For those in the greater New York City metropolitan area, the coming night brings the return of the Tribute in Light Memorial. The powerful, side-by-side beams of light aimed skyward are first and foremost a somber tribute to the lives lost on September 11th 2001; but they also provide a rare opportunity to see nocturnal bird migration as it happens.
Previous years’ viewing of migration at the Tribute has been quite varied, in terms of migration traffic (see this and this), and even storied in various media outlets. This year, however, conditions are aligning to produce the first major migration movement since the Tribute’s inception. Below is a mosaic image of the continental US WSR-88D network, and we call your attention to the eastern US.

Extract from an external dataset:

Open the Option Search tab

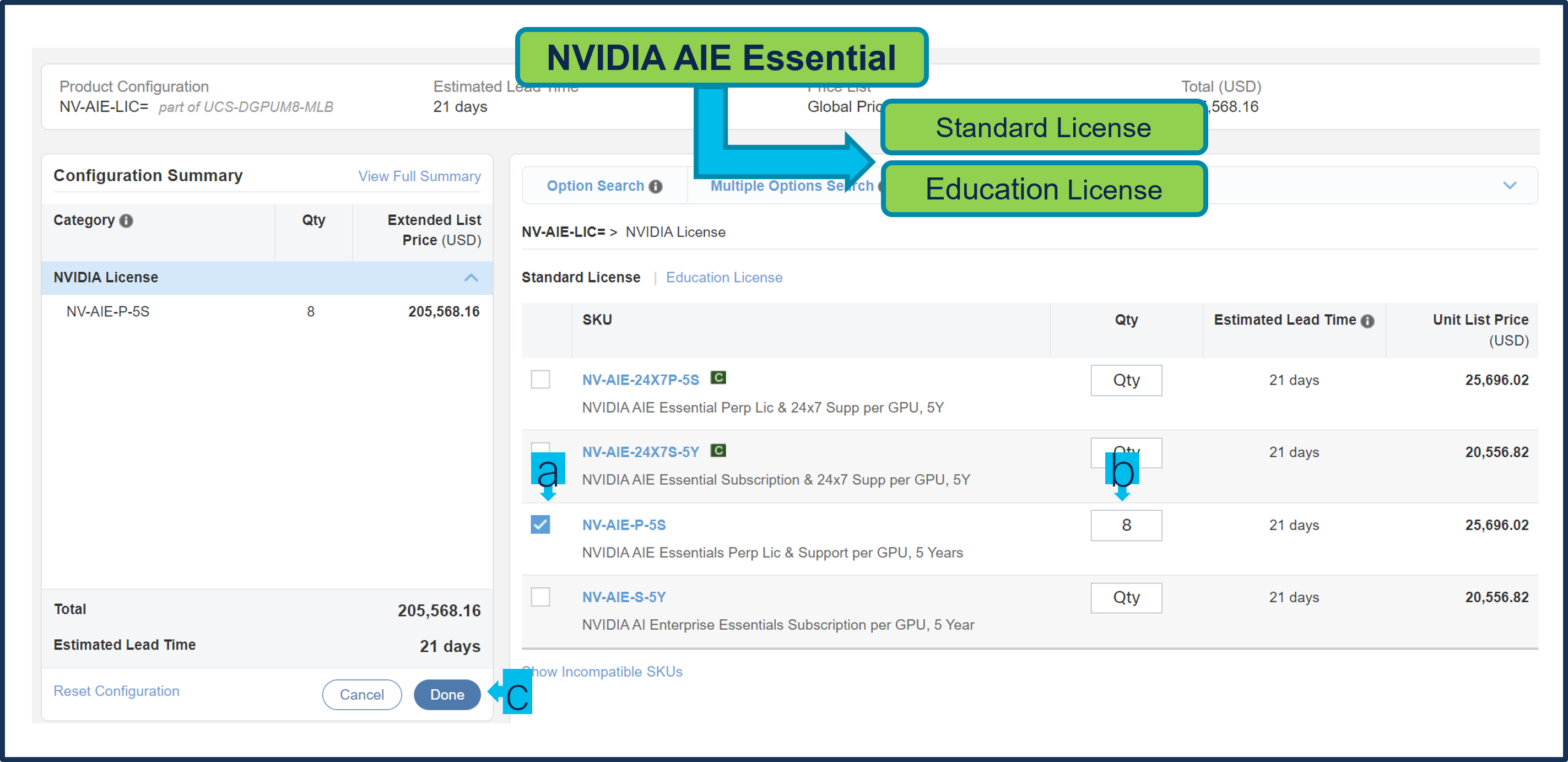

We are expecting a large movement of birds for several reason: first, nearly a week has passed of summer-like conditions in the greater New York City metropolitan area, preventing most exodus of migrants that is typical under more favorable conditions; second, a moderate to heavy flight of birds occurred in the periphery of upstate New York and parts of New England last night, indicating a number of birds in the immediate vicinities of the New York City metropolitan area (the image above shows some of these movements, and you can visit our analysis to read more about these flights); and finally, and most important, conditions will be favorable for migration this evening, with northerly winds, clear skies, and substantially cooler temperatures than the past week.
BirdCast will be posting updates from the Tribute in Light location this evening. We hope you tune in to see what transpires!
Special thanks to the Municipal Arts Society for allowing NYC Audubon and the Cornell Lab of Ornithology to monitor at the Tribute in Light. Moreover, Team BirdCast would also like to acknowledge that, as in past years if numerous birds are attracted to the beams, the organizers of the Tribute have agreed to turn off the beams (which they have done with every request to date) to avoid potentially hazardous situations for birds attracted to the lights.